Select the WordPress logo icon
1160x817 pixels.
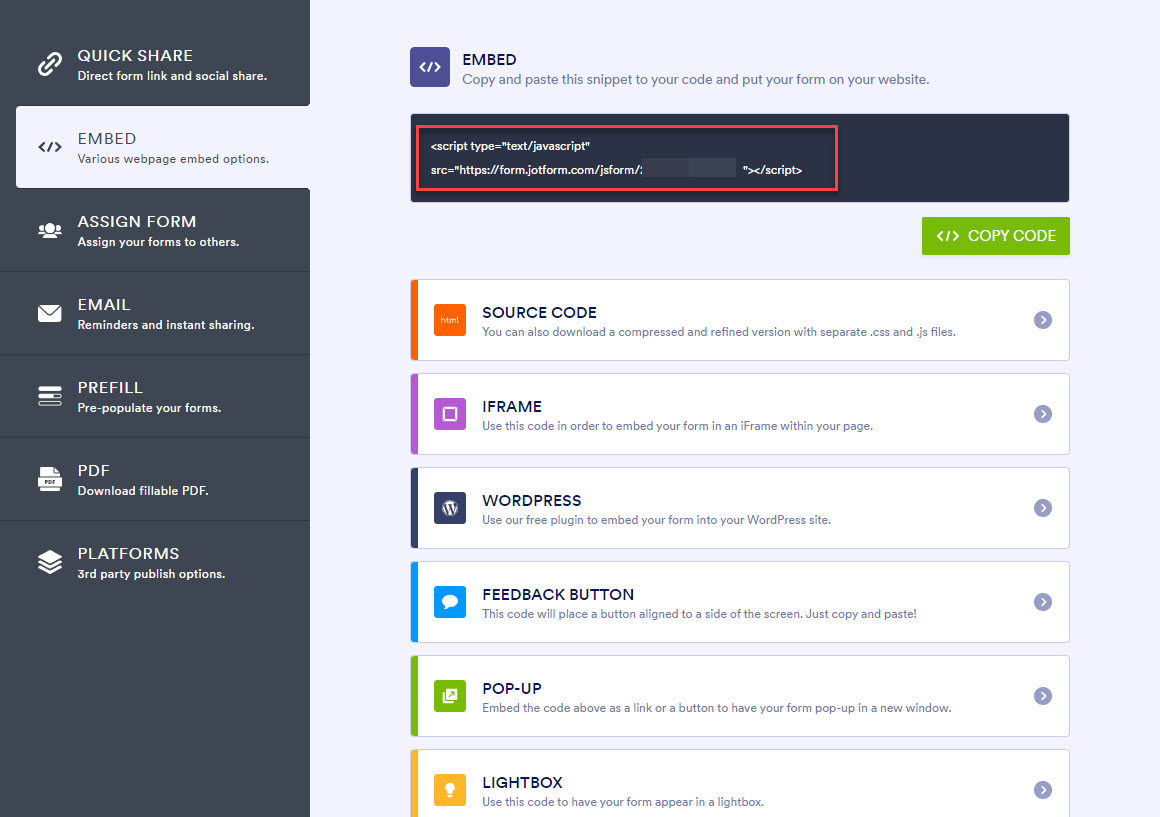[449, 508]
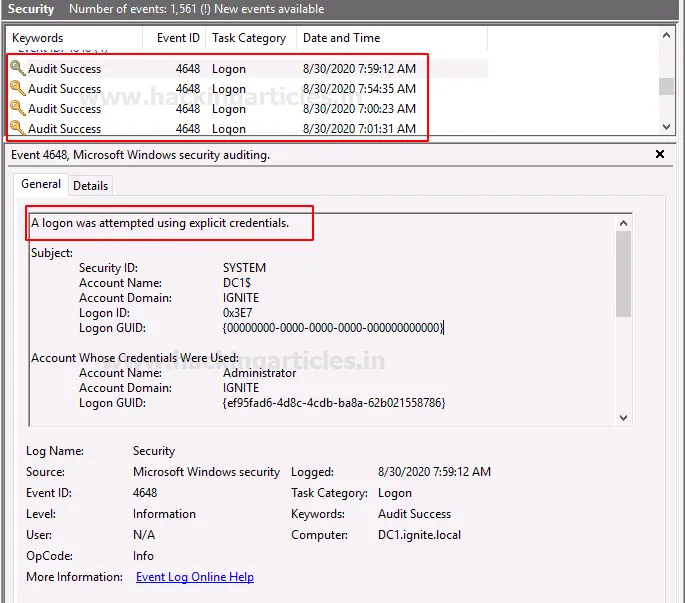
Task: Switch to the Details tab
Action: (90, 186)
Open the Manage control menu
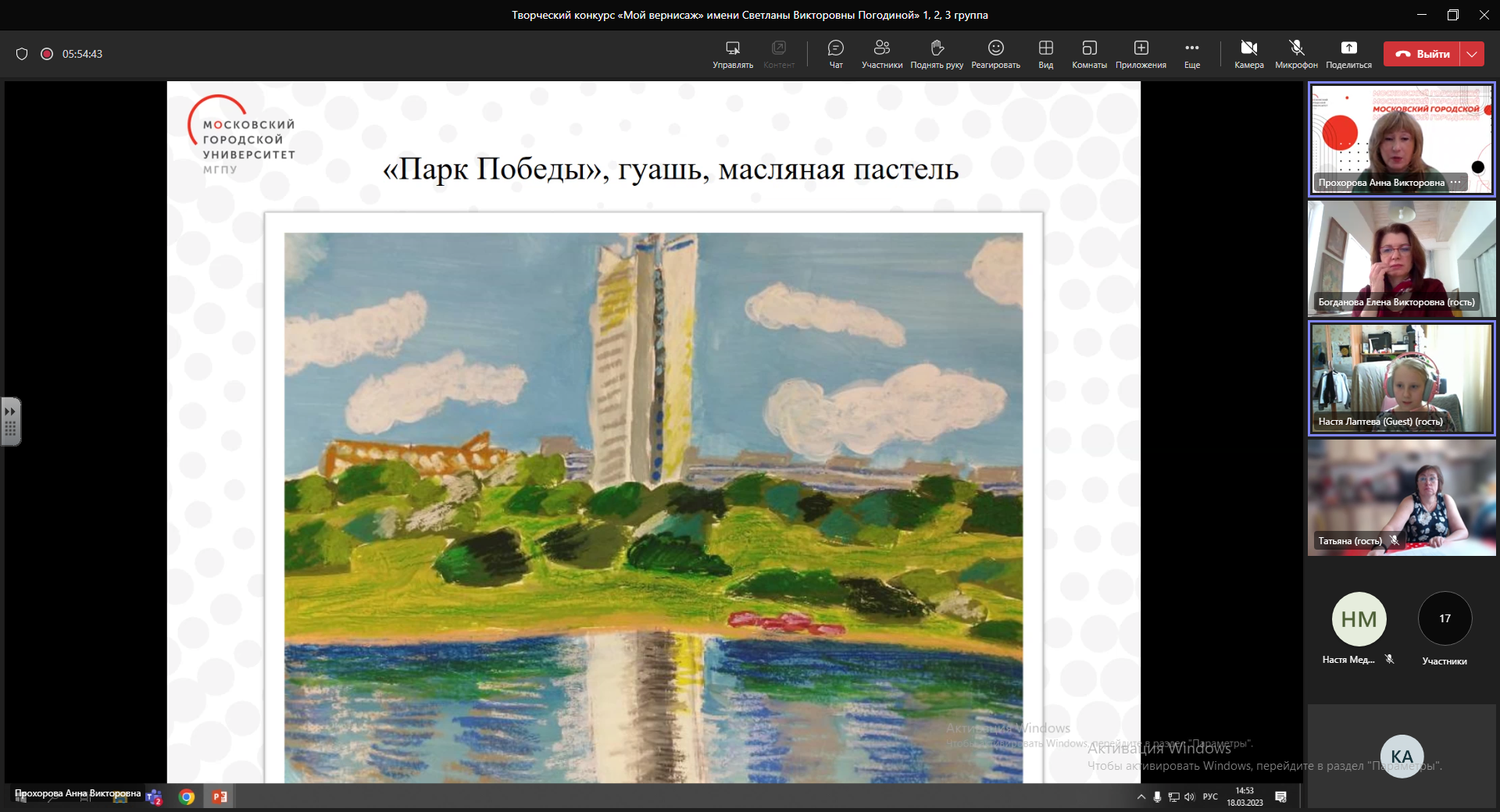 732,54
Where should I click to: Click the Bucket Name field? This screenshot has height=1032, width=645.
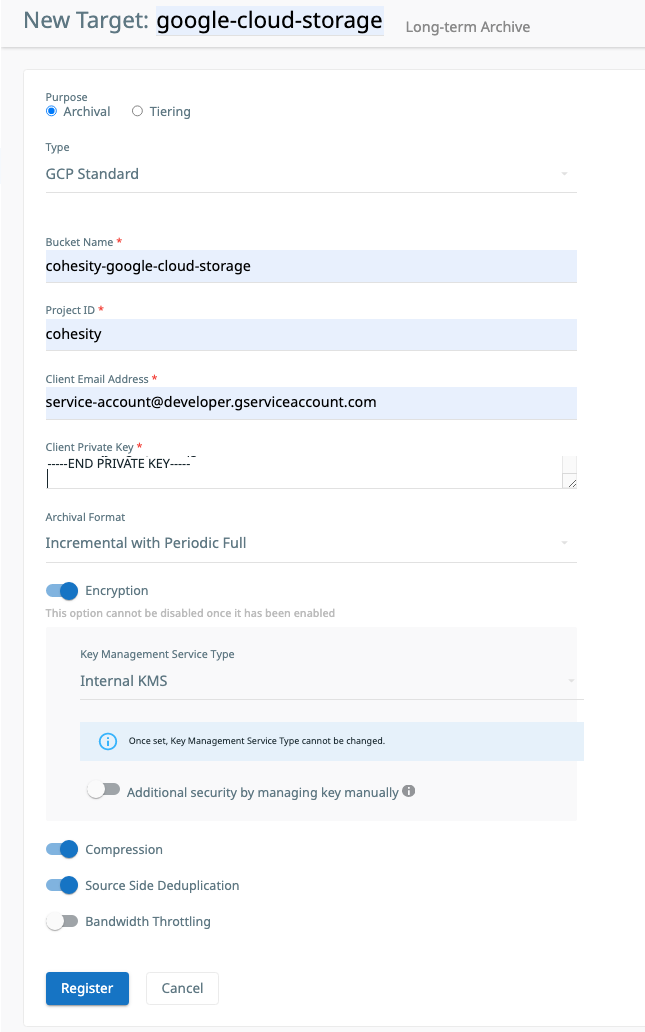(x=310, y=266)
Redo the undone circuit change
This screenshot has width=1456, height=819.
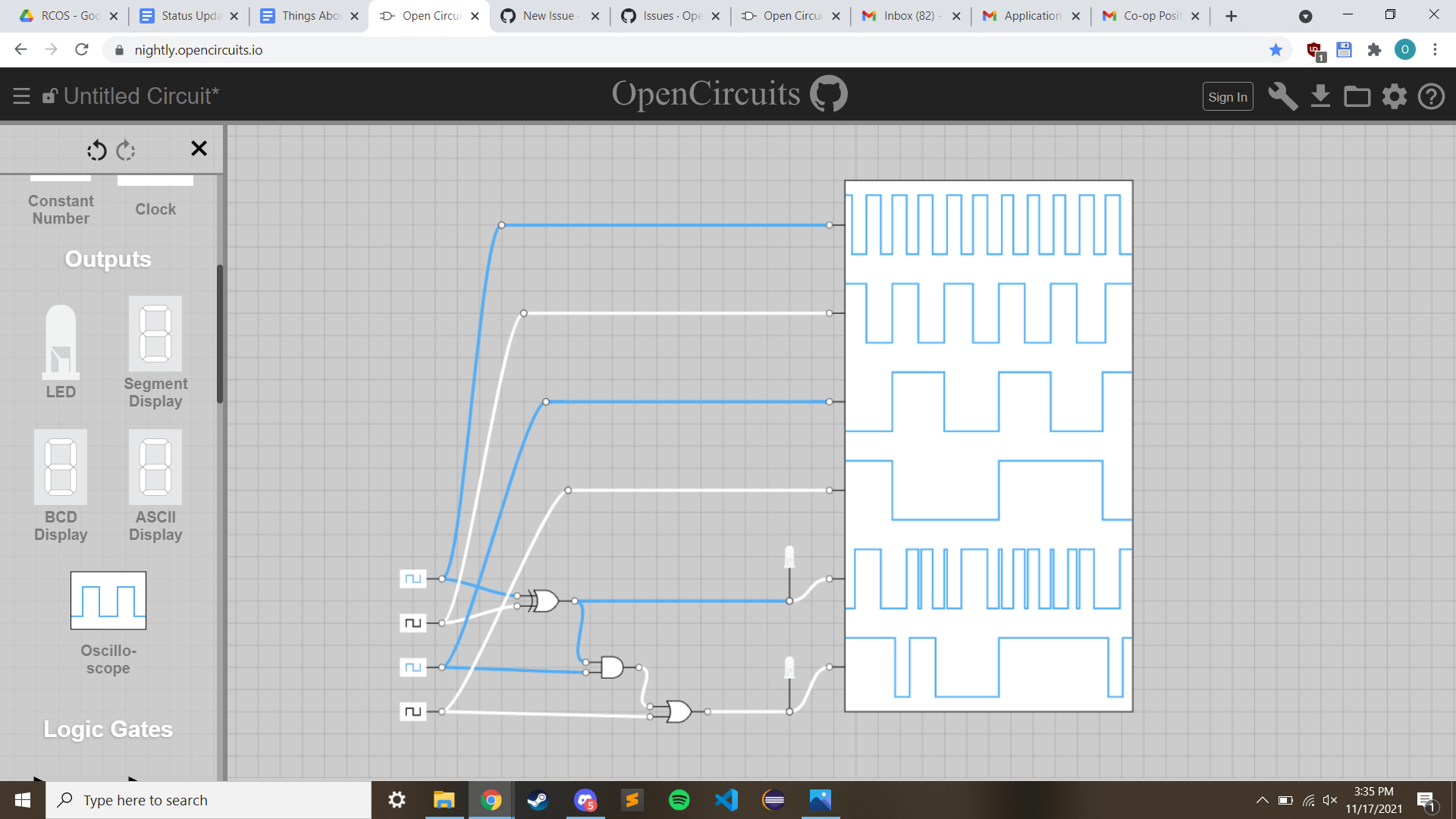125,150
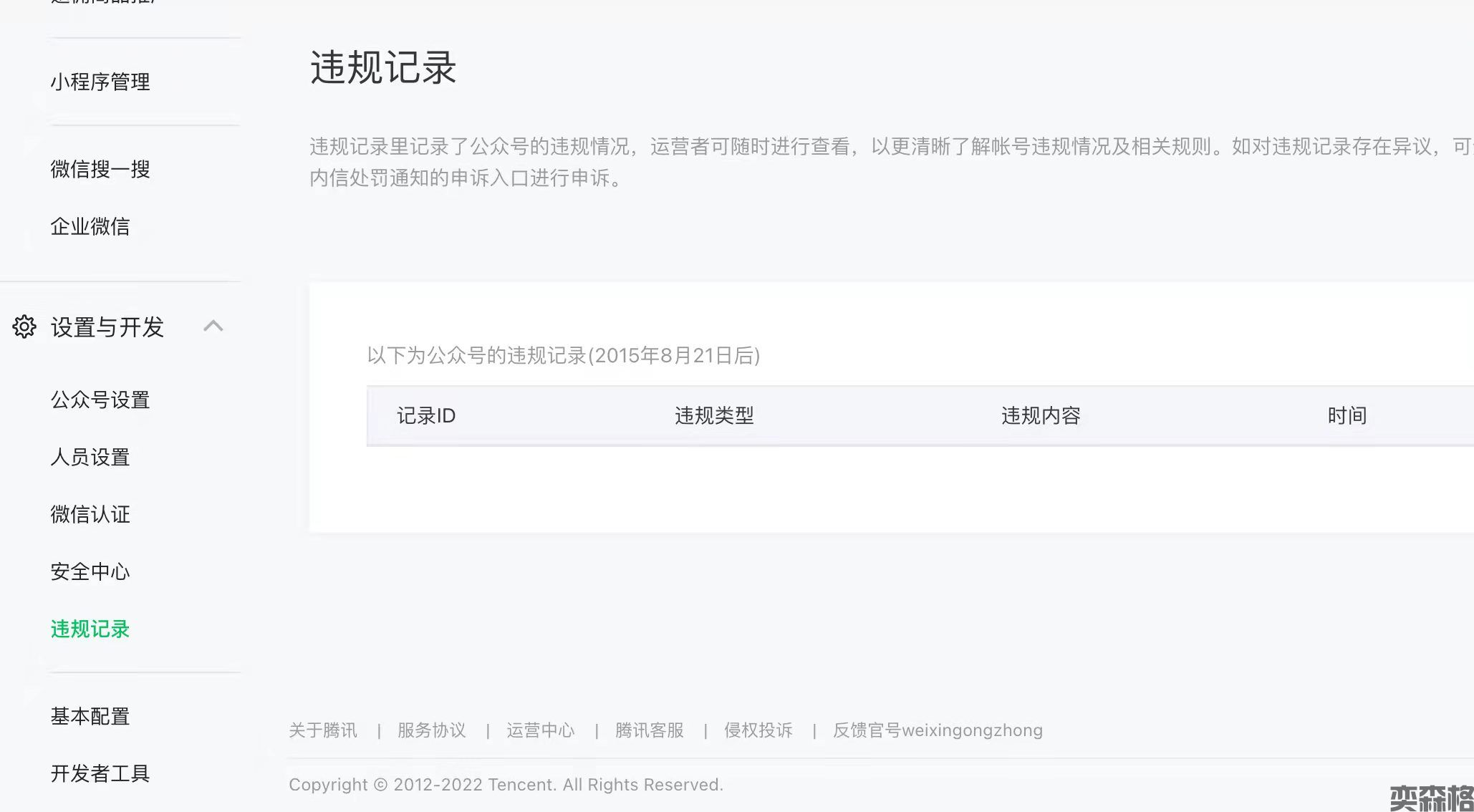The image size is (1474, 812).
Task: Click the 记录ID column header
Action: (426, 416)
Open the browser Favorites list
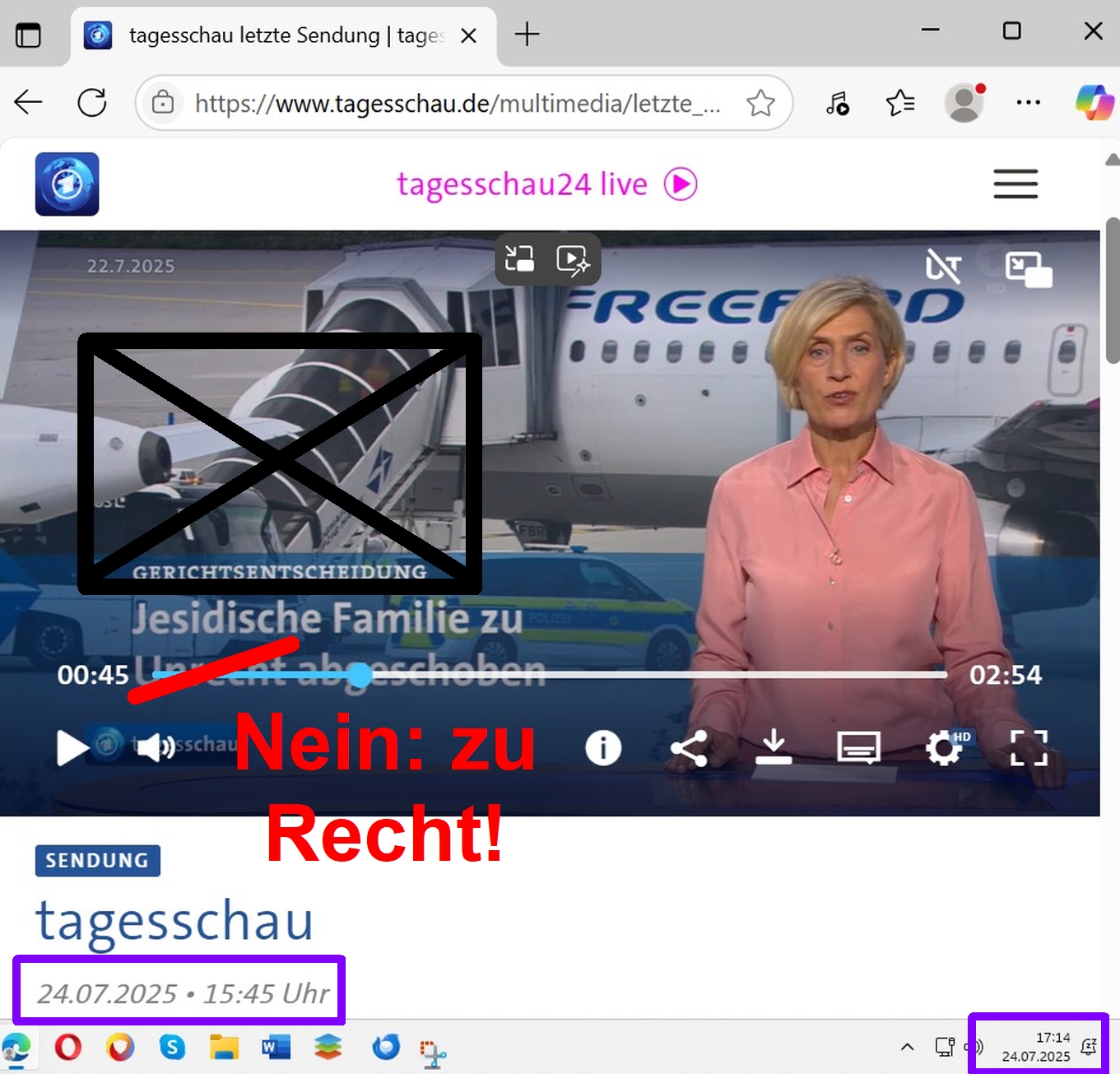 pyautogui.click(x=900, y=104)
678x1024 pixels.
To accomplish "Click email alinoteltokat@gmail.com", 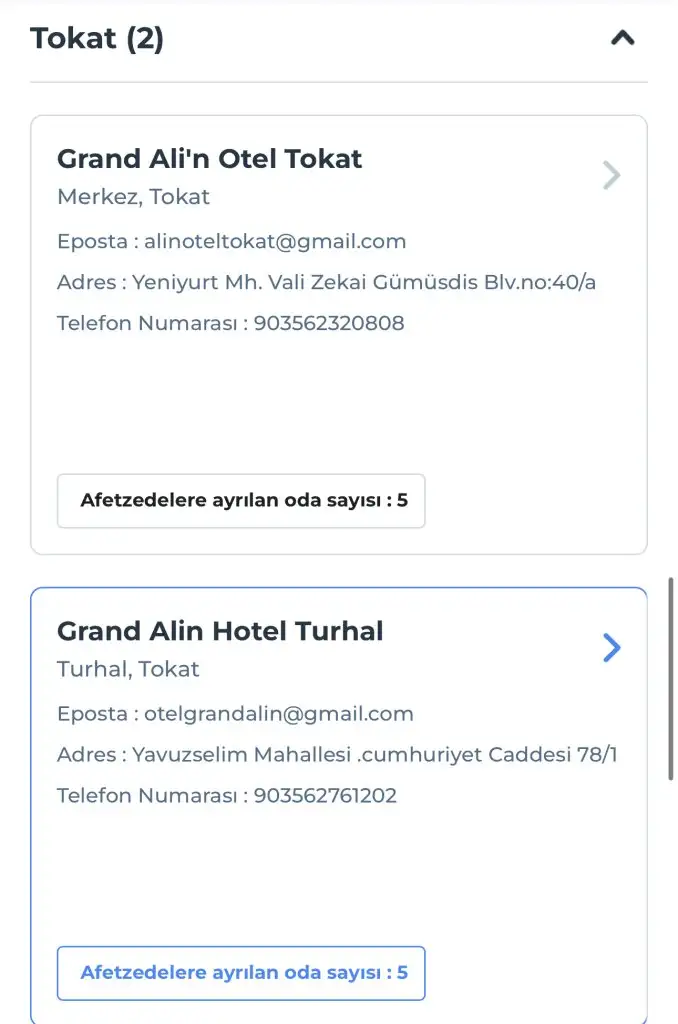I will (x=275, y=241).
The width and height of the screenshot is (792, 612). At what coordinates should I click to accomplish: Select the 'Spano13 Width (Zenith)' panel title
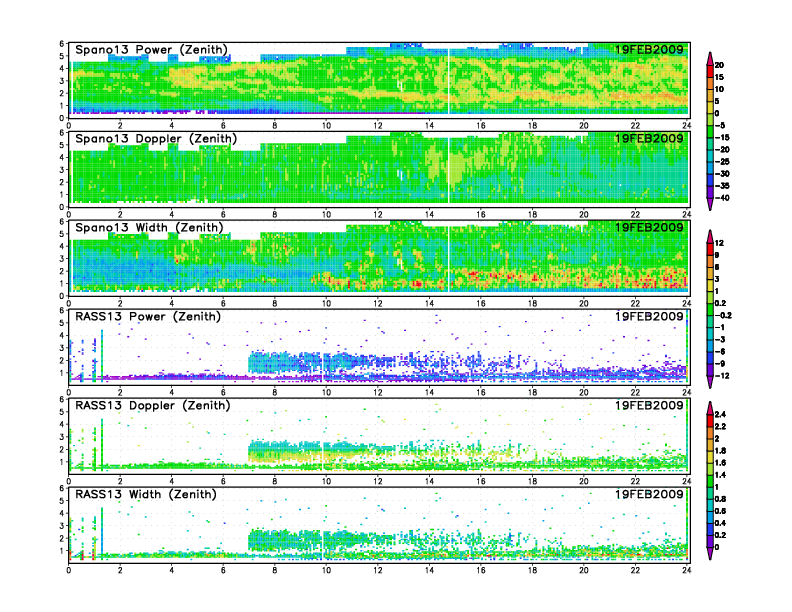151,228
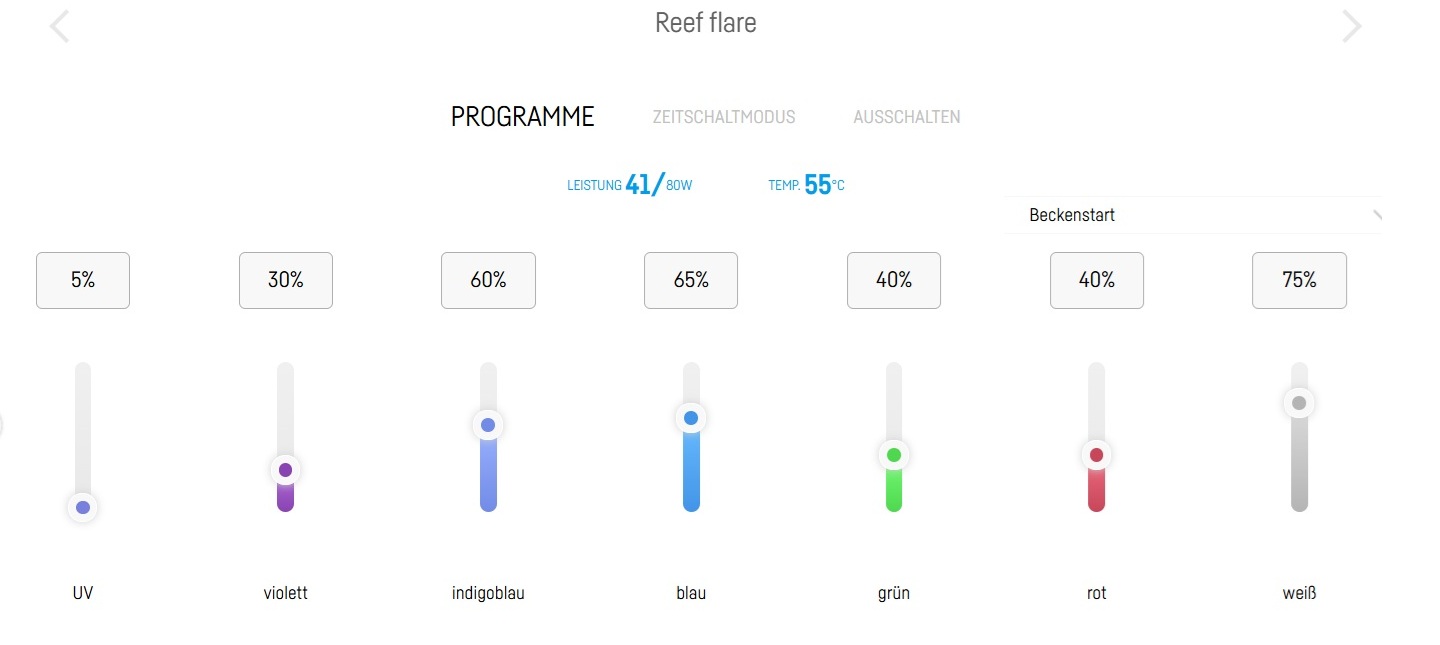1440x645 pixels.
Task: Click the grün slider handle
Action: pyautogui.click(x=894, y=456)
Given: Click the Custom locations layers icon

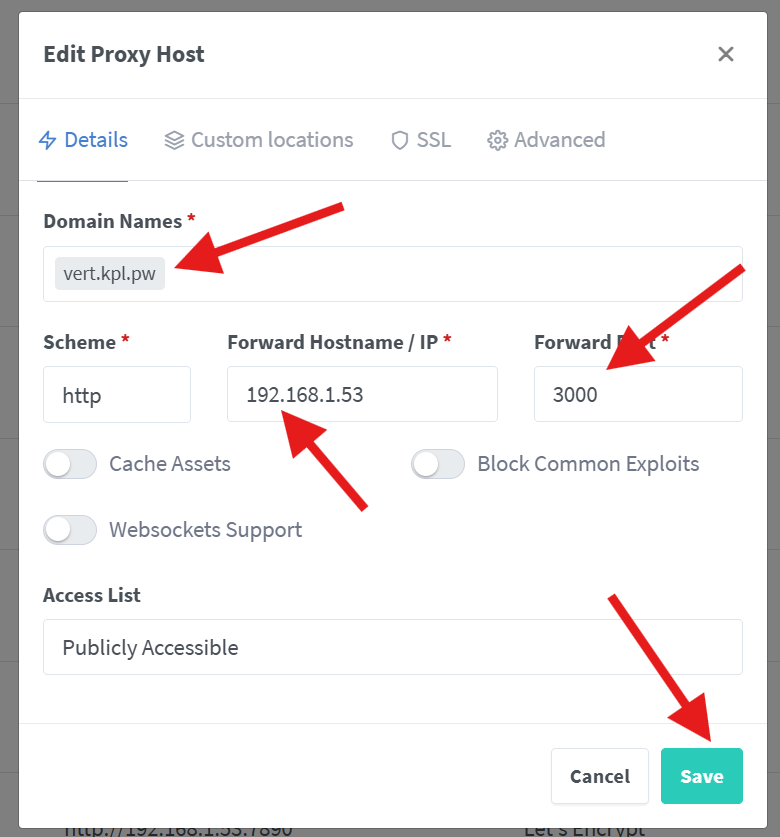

## What is being asked:
Show every line of the listing above that contains the word "width", copying each line in full.

## Expected answer:
Where should I click to: Click the Bucket Name field? This screenshot has height=1032, width=645.
This screenshot has width=1456, height=819.
The width and height of the screenshot is (792, 612). At what coordinates should I click to accomplish: Select the 'Spano13 Width (Zenith)' panel title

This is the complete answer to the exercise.